-- Start Supplied text --

2012-10-09 08:48:41

by Yasuaki Ishimatsu

[permalink] [raw]
Subject: acpi : acpi_bus_trim() stops removing devices when failing to remove the device

acpi_bus_trim() stops removing devices, when acpi_bus_remove() return error
number. But acpi_bus_remove() cannot return error number correctly.
acpi_bus_remove() only return -EINVAL, when dev argument is NULL. Thus even if
device cannot be removed correctly, acpi_bus_trim() ignores and continues to
remove devices. acpi_bus_hot_remove_device() uses acpi_bus_trim() for removing
devices. Therefore acpi_bus_hot_remove_device() can send "_EJ0" to firmware,
even if the device is running on the system. In this case, the system cannot
work well.

Vasilis hit the bug at memory hotplug and reported it as follow:
https://lkml.org/lkml/2012/9/26/318

So acpi_bus_trim() should check whether device was removed or not correctly.
The patch adds error check into some functions to remove the device.

Applying the patch, acpi_bus_trim() stops removing devices when failing
to remove the device. But I think there is no impact with the
exceptionof CPU and Memory hotplug path. Because other device also fails
but the fail is an irregular case like device is NULL.

Signed-off-by: Yasuaki Ishimatsu <[email protected]>

---
drivers/acpi/scan.c | 15 ++++++++++++---
drivers/base/dd.c | 22 +++++++++++++++++-----
include/linux/device.h | 2 +-
3 files changed, 30 insertions(+), 9 deletions(-)

-- End Supplied text --
-- Start Material provided --

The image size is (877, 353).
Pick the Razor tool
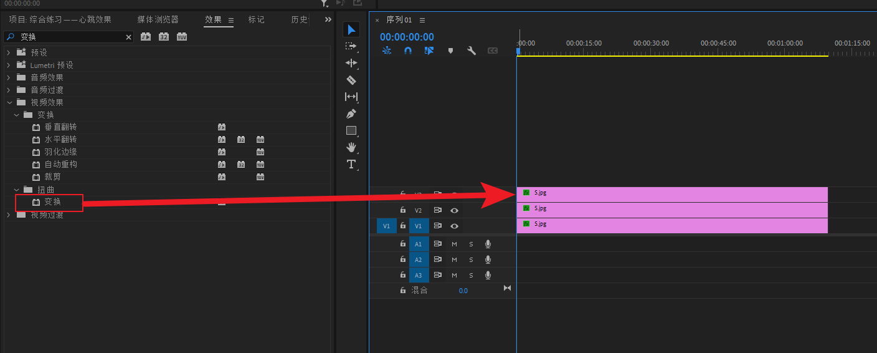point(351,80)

-- End Material provided --
-- Start Material provided --

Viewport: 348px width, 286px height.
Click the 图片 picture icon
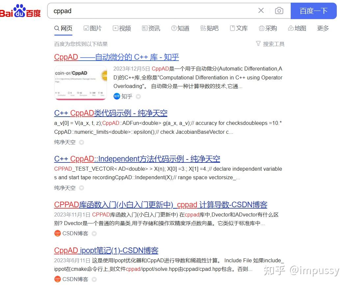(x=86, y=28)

-- End Material provided --
-- Start Material provided --

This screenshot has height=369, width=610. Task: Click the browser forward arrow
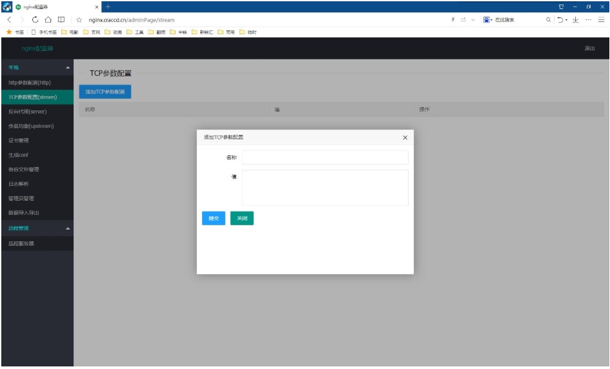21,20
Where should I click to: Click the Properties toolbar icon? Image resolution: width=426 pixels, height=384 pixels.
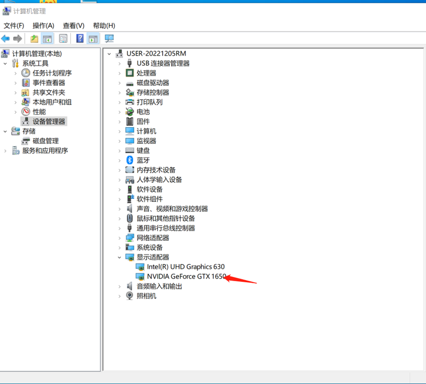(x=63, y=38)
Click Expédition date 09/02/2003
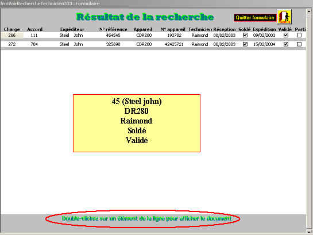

-- End Material provided --

* Exercise tasks:
**a.** Reproduce the passage of the acpi_bus_trim() patch note from "Applying the patch, acpi_bus_trim()" up to and including "insertions(+), 9 deletions(-)".
**b.** Please output the entry lines from the line with "Where should I" up to and including the line with "Click Expédition date 09/02/2003" as a Markdown table with the columns No. and Line, leaving out blank lines and pictures.

* Answer list:
**a.**
Applying the patch, acpi_bus_trim() stops removing devices when failing
to remove the device. But I think there is no impact with the
exceptionof CPU and Memory hotplug path. Because other device also fails
but the fail is an irregular case like device is NULL.

Signed-off-by: Yasuaki Ishimatsu <[email protected]>

---
drivers/acpi/scan.c | 15 ++++++++++++---
drivers/base/dd.c | 22 +++++++++++++++++-----
include/linux/device.h | 2 +-
3 files changed, 30 insertions(+), 9 deletions(-)

**b.**
| No. | Line |
|---|---|
| 1 | Where should I click to: Click the Properties toolbar icon? Image resolution: width=426 pixels, height=384 pixels. |
| 2 | (x=63, y=38) |
| 3 | Click Expédition date 09/02/2003 |